**Aim of the exercise**
Drop all pictures and repeat exactly the lines from the line holding "This screenshot has" through the end of the records.

===== Data for processing =====

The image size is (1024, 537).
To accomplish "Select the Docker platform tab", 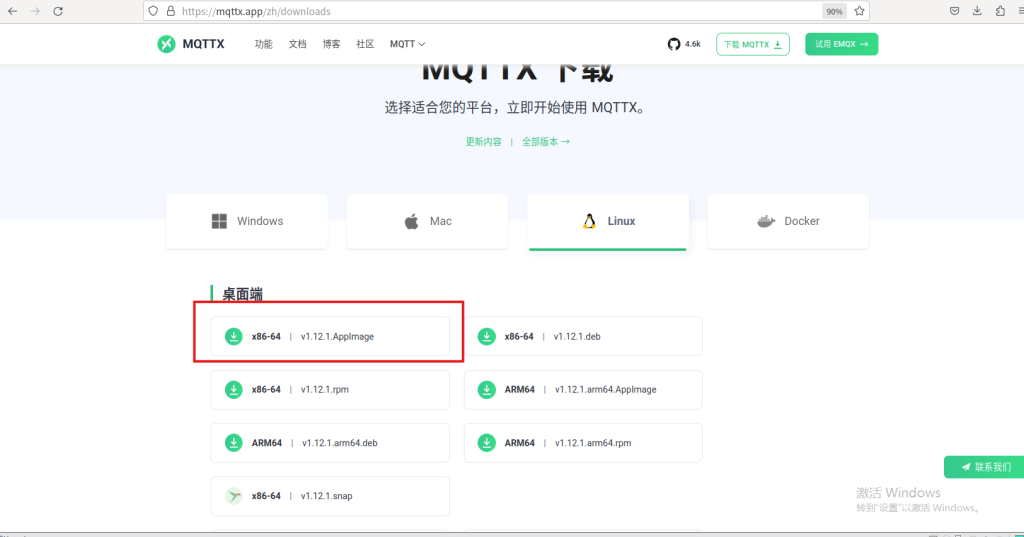I will 788,221.
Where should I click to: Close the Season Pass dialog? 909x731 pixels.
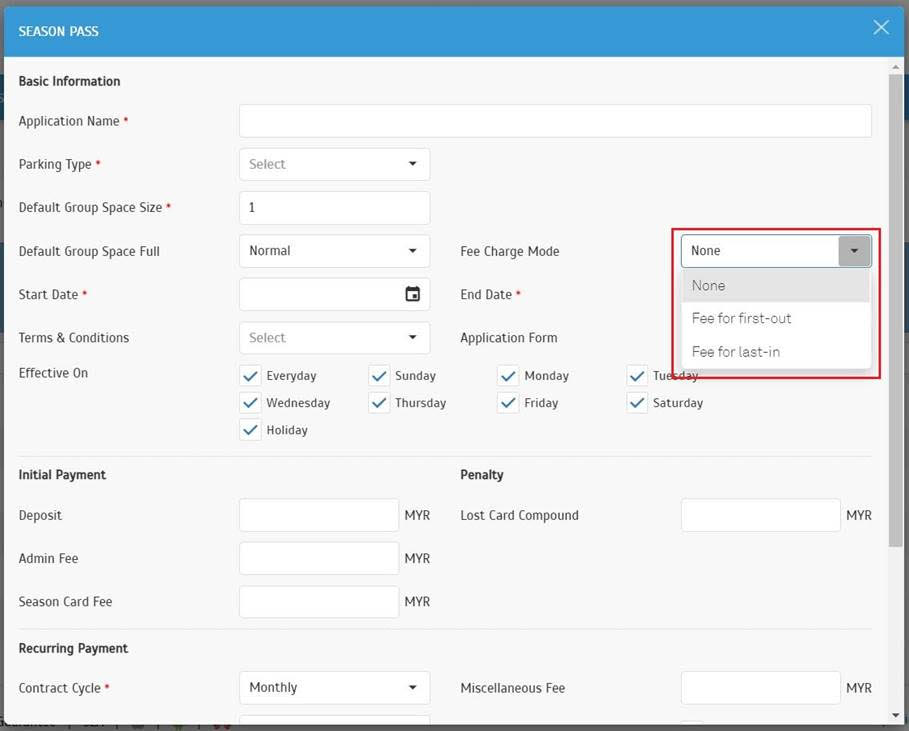(x=880, y=28)
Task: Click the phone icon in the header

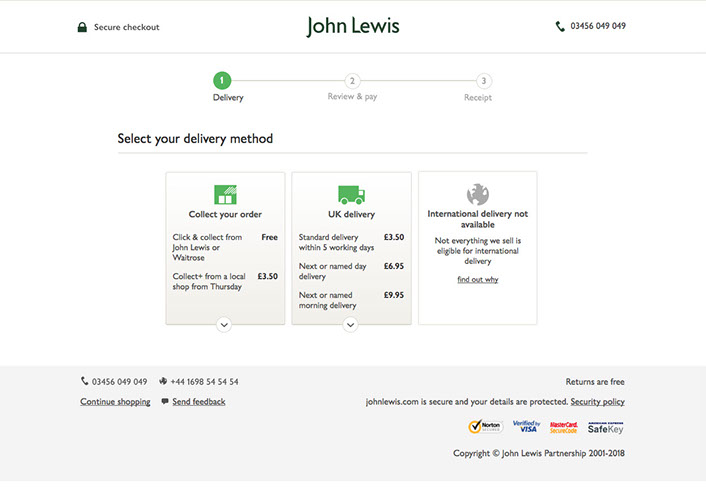Action: [x=560, y=27]
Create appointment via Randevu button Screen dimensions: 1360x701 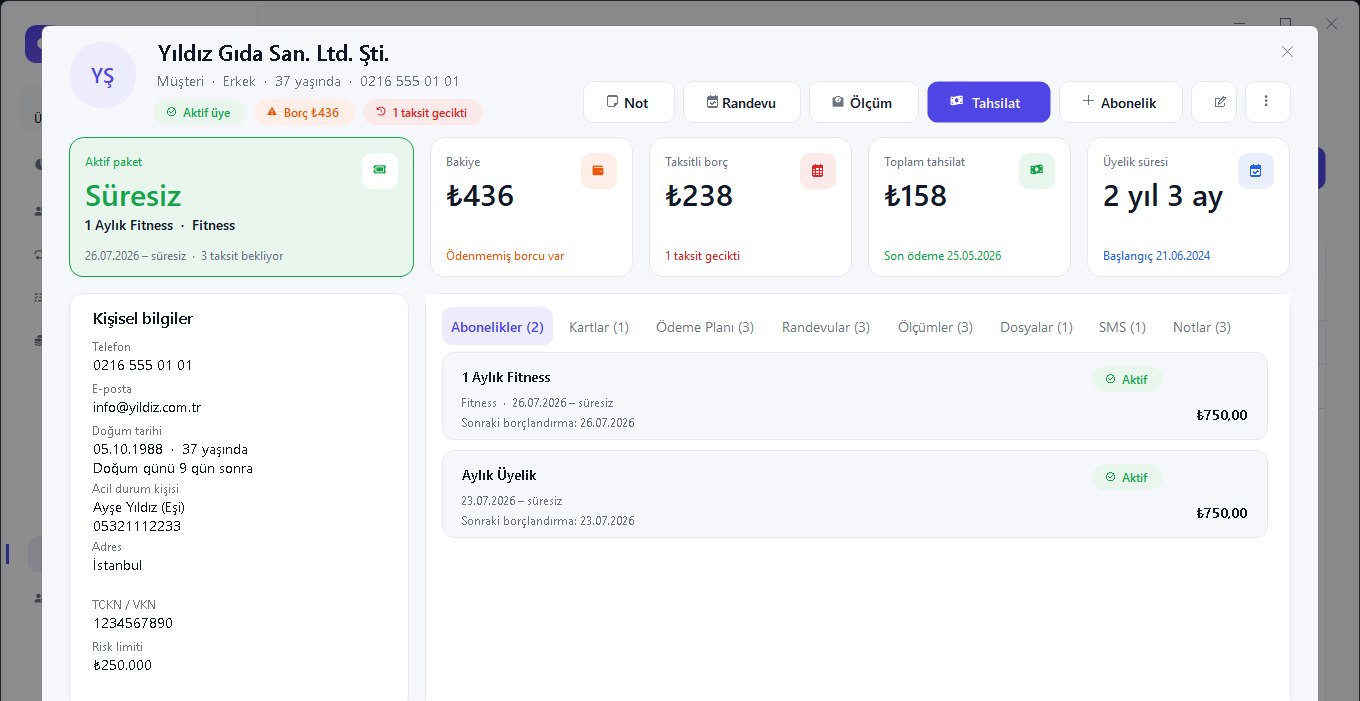click(742, 102)
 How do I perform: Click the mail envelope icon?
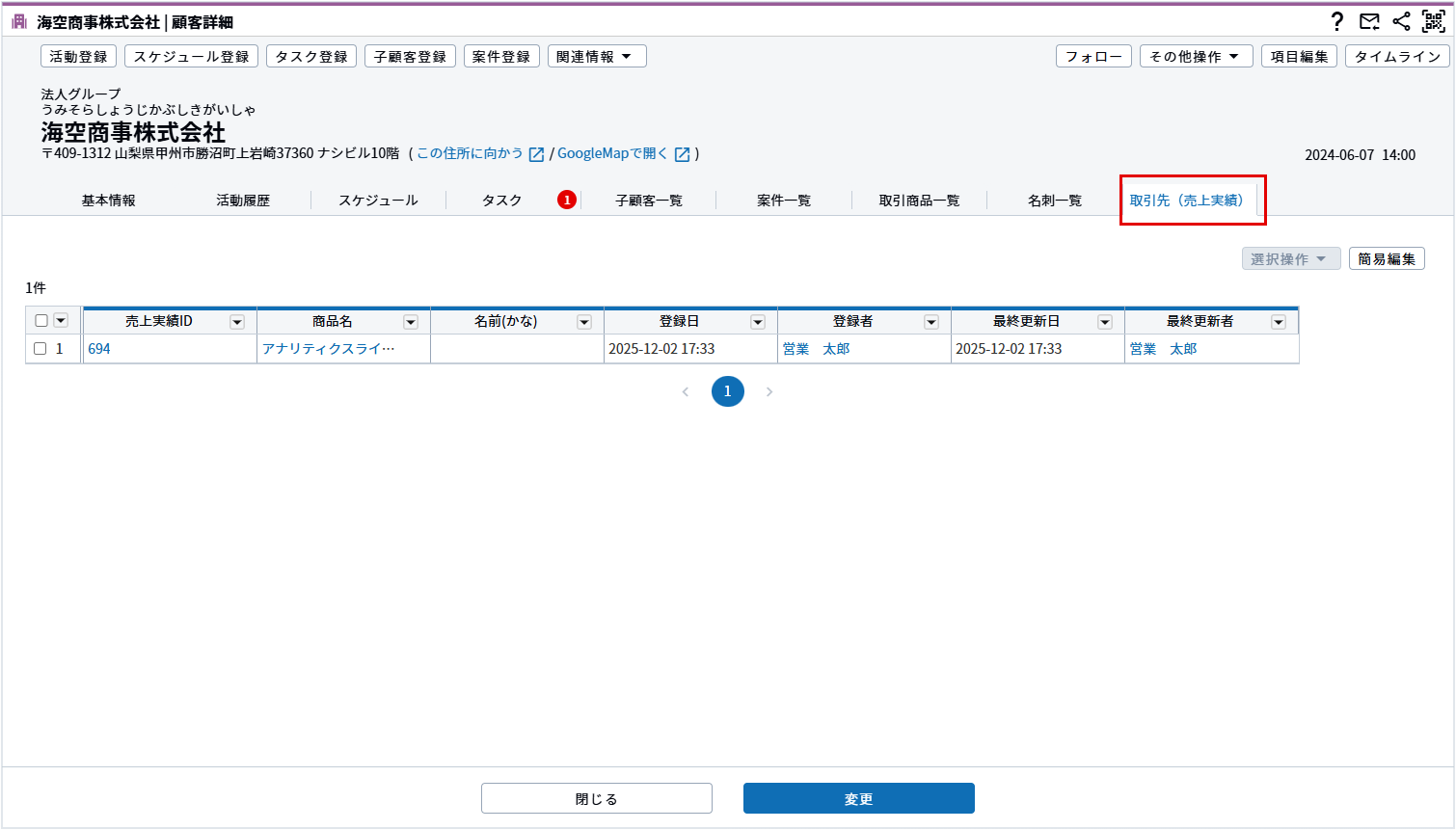pos(1369,21)
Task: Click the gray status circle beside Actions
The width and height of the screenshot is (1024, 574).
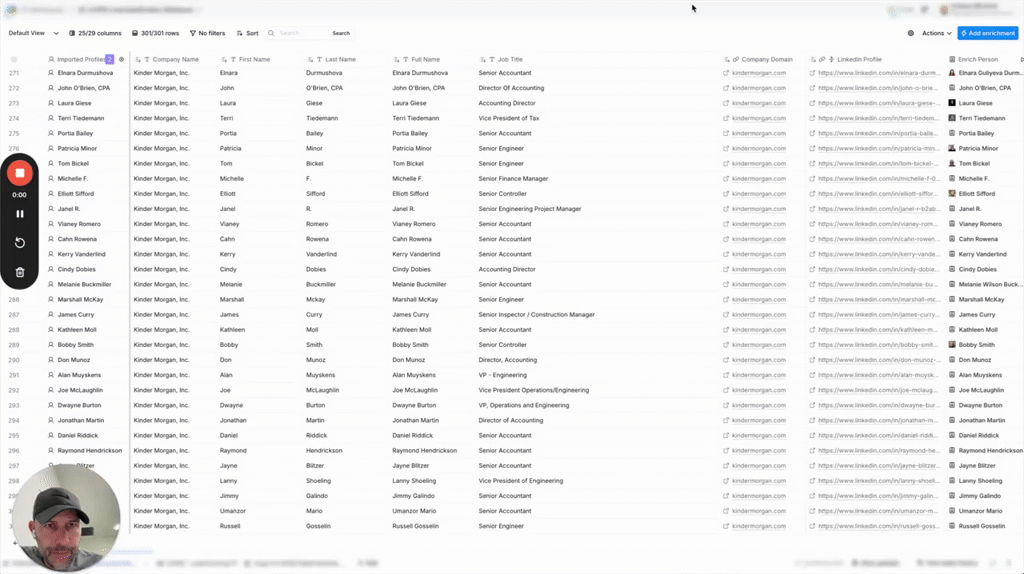Action: pyautogui.click(x=910, y=33)
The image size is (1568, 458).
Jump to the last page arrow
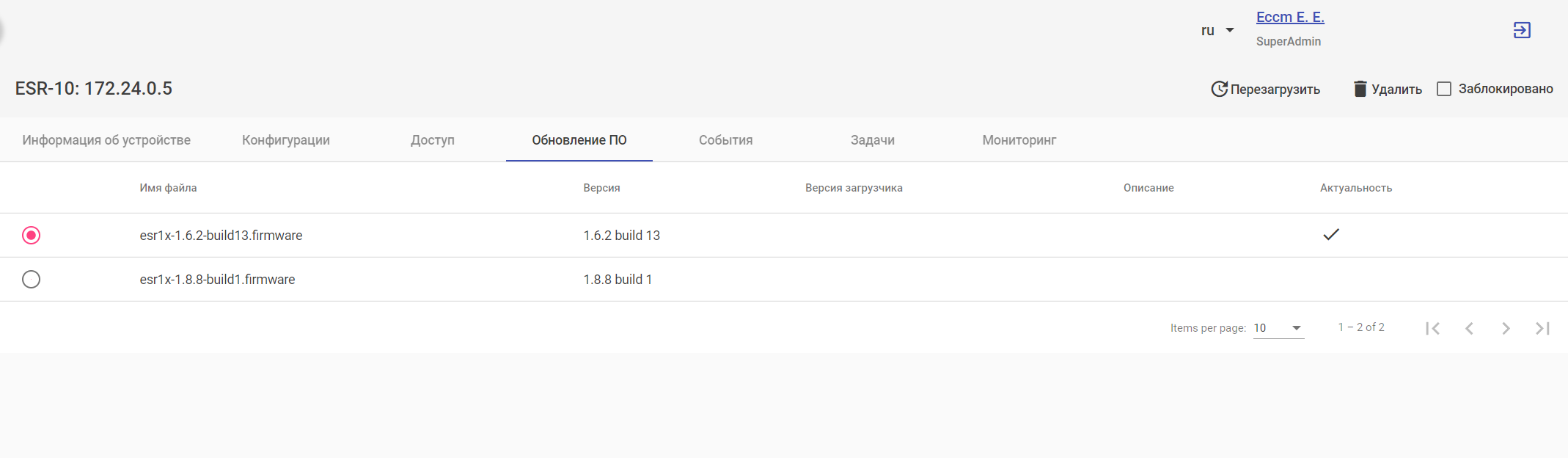[1542, 328]
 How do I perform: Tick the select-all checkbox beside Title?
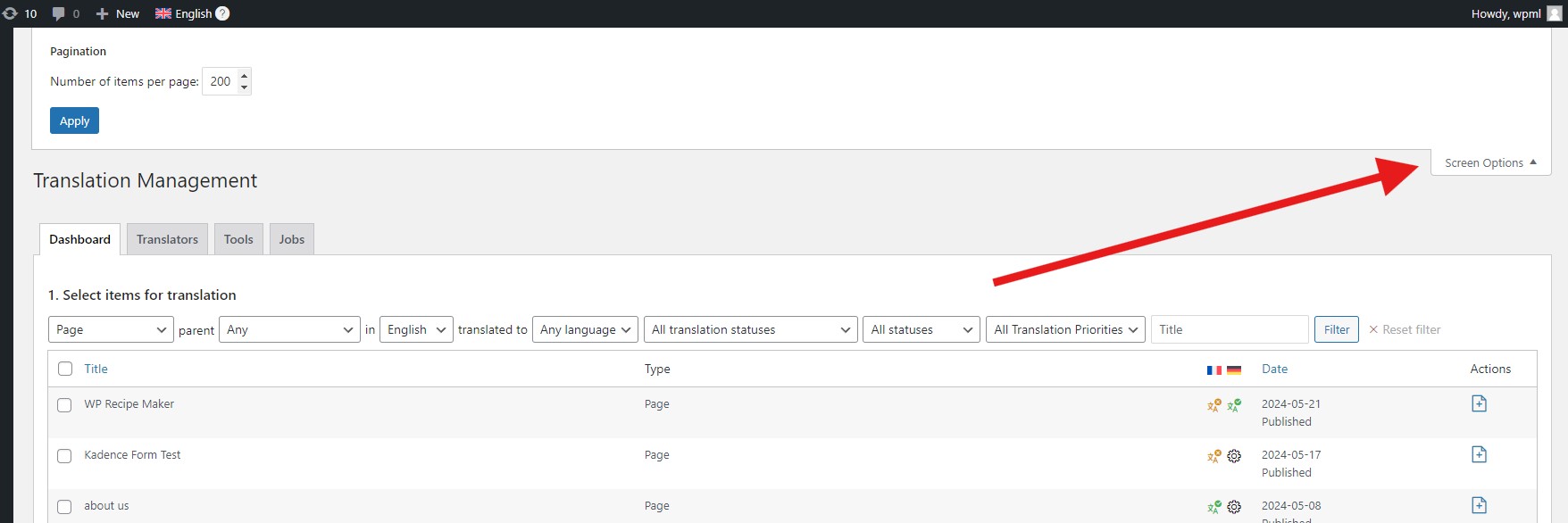coord(65,369)
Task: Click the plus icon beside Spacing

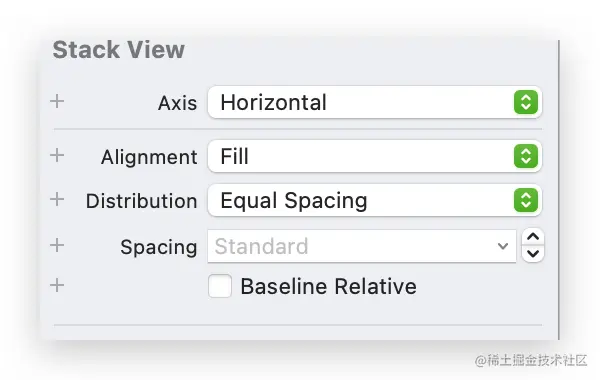Action: (57, 245)

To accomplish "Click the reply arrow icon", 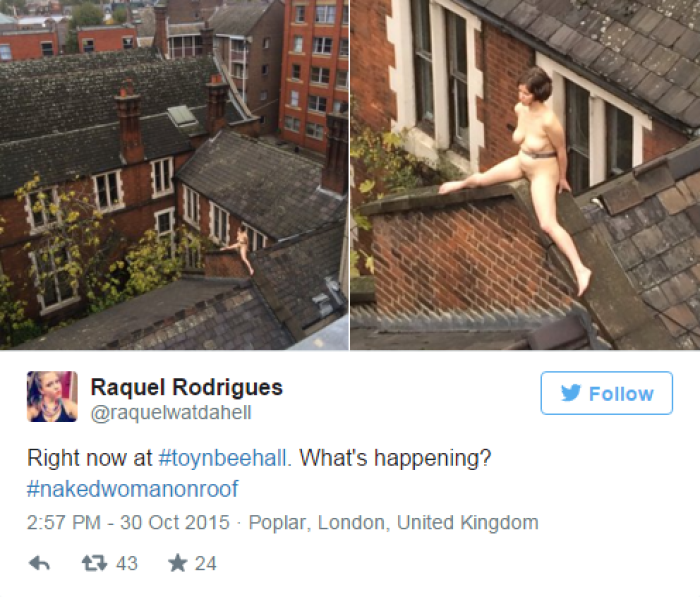I will tap(39, 564).
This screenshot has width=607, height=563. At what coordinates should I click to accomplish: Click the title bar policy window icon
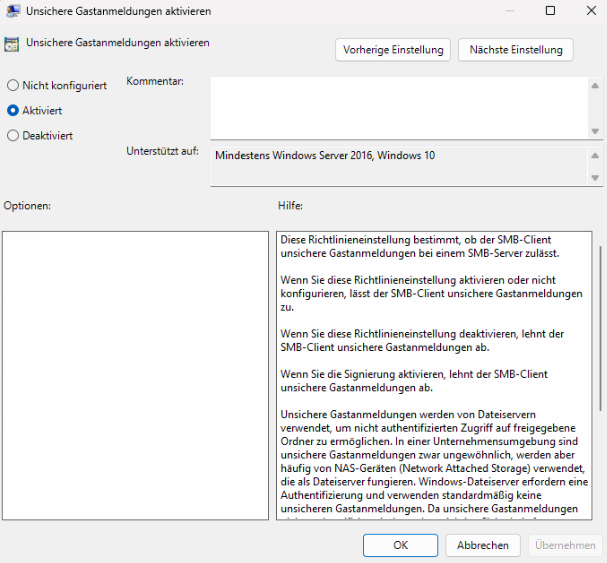coord(11,11)
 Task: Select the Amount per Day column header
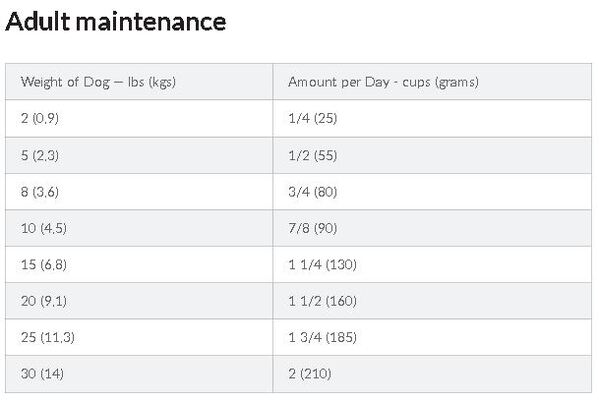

=====

**Written reply**
This screenshot has width=607, height=563. At what coordinates should I click to accomplish: Click the title bar policy window icon
coord(11,11)
 Task: Select the Amount per Day column header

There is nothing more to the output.